Yemeğimi bitirdikten sonra askeriyeye doğru yollandım. Güzel bir gün olmuştu benim için, arada bir böyle değişiklikler hoş geliyor insana. Önce köyden çıktım, köy Taka Dağı'na yakındı. Sonra lojmanın önünden geçtim, beş altı dakika sonrada askeriyeye varmıştım. Askeriye Tekne Dağı'ndan yanaydı. Üstümü değiştirip tertiplerle konuştum, bir iki bardak çay içtik. Üçüncü bardakta bir ağırlık çöktü üzerime, hepsini selamlayıp yatakhaneye gittim. Alabildiğine geniş bir yer olduğu için ranza yapmamışlardı. Otuz beş yatak vardı; ama şimdilik otuz dördü doluydu. Yüksek ihtimale haftaya boş olan yatağa yeni sahibi gelir.

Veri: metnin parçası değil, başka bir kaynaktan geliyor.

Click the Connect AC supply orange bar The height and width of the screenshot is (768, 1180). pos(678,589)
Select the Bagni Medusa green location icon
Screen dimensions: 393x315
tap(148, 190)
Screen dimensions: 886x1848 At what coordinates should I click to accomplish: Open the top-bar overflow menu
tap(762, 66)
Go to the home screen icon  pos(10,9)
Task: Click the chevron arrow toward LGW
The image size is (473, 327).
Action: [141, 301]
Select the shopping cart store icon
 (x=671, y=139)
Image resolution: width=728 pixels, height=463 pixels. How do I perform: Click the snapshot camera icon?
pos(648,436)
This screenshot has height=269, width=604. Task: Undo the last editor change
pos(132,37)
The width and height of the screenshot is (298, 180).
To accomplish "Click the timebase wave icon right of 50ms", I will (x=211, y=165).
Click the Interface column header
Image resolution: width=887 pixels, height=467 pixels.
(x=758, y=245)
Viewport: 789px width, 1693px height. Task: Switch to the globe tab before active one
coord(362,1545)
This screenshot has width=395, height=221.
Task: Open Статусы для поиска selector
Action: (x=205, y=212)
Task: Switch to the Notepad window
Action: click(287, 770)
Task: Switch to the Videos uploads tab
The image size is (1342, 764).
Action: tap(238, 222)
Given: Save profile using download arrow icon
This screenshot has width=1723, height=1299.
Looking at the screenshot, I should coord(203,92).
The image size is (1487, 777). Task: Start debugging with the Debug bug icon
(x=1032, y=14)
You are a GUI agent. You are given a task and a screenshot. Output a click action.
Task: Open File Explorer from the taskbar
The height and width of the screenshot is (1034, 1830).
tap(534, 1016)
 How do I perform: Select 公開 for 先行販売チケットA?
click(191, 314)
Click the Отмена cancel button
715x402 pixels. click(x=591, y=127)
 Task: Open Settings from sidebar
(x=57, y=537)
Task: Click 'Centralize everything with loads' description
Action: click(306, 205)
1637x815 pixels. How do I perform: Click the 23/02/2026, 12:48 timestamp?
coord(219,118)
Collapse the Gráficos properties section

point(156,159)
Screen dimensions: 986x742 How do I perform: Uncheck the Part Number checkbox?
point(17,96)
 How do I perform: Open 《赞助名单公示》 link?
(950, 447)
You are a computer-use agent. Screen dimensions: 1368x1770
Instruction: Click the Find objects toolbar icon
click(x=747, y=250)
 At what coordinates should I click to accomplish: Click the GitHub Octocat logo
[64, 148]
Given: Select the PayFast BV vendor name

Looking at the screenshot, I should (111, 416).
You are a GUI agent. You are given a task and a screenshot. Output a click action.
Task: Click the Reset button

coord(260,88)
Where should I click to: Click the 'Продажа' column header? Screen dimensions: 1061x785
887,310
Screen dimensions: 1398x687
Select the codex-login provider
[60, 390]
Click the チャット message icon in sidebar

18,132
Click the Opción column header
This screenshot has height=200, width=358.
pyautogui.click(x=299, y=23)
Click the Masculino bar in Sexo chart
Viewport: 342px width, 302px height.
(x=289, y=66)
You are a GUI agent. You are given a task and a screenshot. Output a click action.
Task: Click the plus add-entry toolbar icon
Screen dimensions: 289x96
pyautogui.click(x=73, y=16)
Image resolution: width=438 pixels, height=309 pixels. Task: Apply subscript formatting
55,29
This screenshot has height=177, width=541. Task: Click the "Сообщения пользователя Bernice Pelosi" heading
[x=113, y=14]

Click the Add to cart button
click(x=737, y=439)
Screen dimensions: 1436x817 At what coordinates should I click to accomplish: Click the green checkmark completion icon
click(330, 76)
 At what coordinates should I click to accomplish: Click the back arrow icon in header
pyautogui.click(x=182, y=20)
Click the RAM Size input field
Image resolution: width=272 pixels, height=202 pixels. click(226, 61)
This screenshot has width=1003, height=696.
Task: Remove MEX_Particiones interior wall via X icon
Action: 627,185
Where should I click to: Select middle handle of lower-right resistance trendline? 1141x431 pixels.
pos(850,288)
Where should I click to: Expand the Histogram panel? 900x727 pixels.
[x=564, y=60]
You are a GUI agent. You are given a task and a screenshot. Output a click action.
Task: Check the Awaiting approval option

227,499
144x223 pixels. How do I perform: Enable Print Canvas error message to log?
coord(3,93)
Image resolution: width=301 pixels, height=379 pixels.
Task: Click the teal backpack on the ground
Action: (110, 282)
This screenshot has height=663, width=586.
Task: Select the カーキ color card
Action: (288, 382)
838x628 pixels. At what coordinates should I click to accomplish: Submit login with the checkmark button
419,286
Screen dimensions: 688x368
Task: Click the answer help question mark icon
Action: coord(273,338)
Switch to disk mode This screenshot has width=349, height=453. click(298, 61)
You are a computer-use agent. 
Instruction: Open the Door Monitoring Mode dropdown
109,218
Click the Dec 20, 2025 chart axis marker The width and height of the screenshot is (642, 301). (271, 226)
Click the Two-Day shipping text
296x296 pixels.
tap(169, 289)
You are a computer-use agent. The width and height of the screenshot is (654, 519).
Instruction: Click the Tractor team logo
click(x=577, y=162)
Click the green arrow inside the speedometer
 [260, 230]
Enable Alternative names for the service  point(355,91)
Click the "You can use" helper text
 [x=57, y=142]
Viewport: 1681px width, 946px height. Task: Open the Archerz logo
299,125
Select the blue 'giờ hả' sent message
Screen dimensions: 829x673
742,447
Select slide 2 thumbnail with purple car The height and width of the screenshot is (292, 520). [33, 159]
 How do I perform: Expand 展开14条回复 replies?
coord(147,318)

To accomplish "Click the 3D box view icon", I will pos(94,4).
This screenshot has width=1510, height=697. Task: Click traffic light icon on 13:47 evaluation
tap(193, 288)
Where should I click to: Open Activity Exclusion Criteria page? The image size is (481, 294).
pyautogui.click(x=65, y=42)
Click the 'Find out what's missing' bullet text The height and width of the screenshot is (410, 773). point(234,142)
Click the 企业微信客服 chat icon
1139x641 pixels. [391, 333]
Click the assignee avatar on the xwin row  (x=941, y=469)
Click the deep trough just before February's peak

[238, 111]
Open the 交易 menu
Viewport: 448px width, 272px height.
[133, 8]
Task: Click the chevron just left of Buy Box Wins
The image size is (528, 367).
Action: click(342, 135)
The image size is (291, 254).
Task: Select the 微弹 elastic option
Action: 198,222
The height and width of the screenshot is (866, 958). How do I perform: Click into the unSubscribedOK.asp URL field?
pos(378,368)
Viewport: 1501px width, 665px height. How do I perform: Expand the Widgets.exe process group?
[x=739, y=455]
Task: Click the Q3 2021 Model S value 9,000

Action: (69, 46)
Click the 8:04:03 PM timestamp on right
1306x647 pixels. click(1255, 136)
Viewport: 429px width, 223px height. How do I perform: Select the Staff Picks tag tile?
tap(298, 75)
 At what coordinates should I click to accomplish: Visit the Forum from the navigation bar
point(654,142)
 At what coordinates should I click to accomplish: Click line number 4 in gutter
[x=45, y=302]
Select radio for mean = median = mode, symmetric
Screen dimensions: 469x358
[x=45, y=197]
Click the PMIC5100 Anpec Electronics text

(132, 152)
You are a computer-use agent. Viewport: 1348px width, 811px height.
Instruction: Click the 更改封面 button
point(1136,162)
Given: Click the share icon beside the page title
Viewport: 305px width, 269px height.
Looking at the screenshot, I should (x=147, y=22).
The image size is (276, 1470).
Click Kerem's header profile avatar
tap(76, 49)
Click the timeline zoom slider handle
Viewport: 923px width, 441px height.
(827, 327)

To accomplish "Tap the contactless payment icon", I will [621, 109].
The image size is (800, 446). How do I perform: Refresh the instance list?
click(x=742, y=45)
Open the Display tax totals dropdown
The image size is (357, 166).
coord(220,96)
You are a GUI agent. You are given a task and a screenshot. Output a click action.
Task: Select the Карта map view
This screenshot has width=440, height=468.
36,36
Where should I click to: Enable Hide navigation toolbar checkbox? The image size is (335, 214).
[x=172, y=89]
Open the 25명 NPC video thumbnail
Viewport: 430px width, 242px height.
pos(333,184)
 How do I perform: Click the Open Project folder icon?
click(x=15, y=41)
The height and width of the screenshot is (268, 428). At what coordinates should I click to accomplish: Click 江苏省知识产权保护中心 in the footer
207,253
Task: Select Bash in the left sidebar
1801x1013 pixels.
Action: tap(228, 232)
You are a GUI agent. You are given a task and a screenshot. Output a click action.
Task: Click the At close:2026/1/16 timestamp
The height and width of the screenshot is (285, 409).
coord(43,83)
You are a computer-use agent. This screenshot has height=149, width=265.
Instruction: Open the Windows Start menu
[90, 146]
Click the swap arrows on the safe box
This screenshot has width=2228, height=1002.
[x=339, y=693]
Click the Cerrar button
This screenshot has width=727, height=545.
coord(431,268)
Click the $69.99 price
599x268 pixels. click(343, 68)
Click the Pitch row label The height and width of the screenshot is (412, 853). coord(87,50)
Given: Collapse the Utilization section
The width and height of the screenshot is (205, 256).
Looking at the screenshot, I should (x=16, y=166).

Yatakta bir sağa bir sola dönüyor ama yine de uyuyamıyordum. Nedeninin ne olabileceğini düşünürken -çünkü yatak falan da rahatsız değildi, uyunmayacak derecede ses de yoktu- bir an köftecinin kızı geldi aklıma, ismini de sormamıştım. İhtiyarınki Servet’ti sanırım; çünkü dolmuşa benzer yerin üstünde çok yaratıcı bir şekilde Servet’in Yeri yazıyordu. Sabah nöbet olduğundan uyumam gerekiyordu, revire gidip yalvar yakar uyku hapı aldım.

İşte o günden bu güne dediğim gibi dört beş ay geçti. Kızın ismi Işık'mış. Şu an benim memleketteyiz ve çok iyi anlaşıyoruz. Devamını da diliyorum. Böyle birine az rastlanır gerçekten de.

Yıl 2039 bunları yazmamdan beri neredeyse on yıl geçmiş. Defteri de kolileri taşırken buldum. Işık'la yaklaşık dokuz yıldır evliyiz. Onu en az yirmi kişiyle aldatmışımdır. Bir hevesmiş, haberi yok, köfte ekmekle meşgul.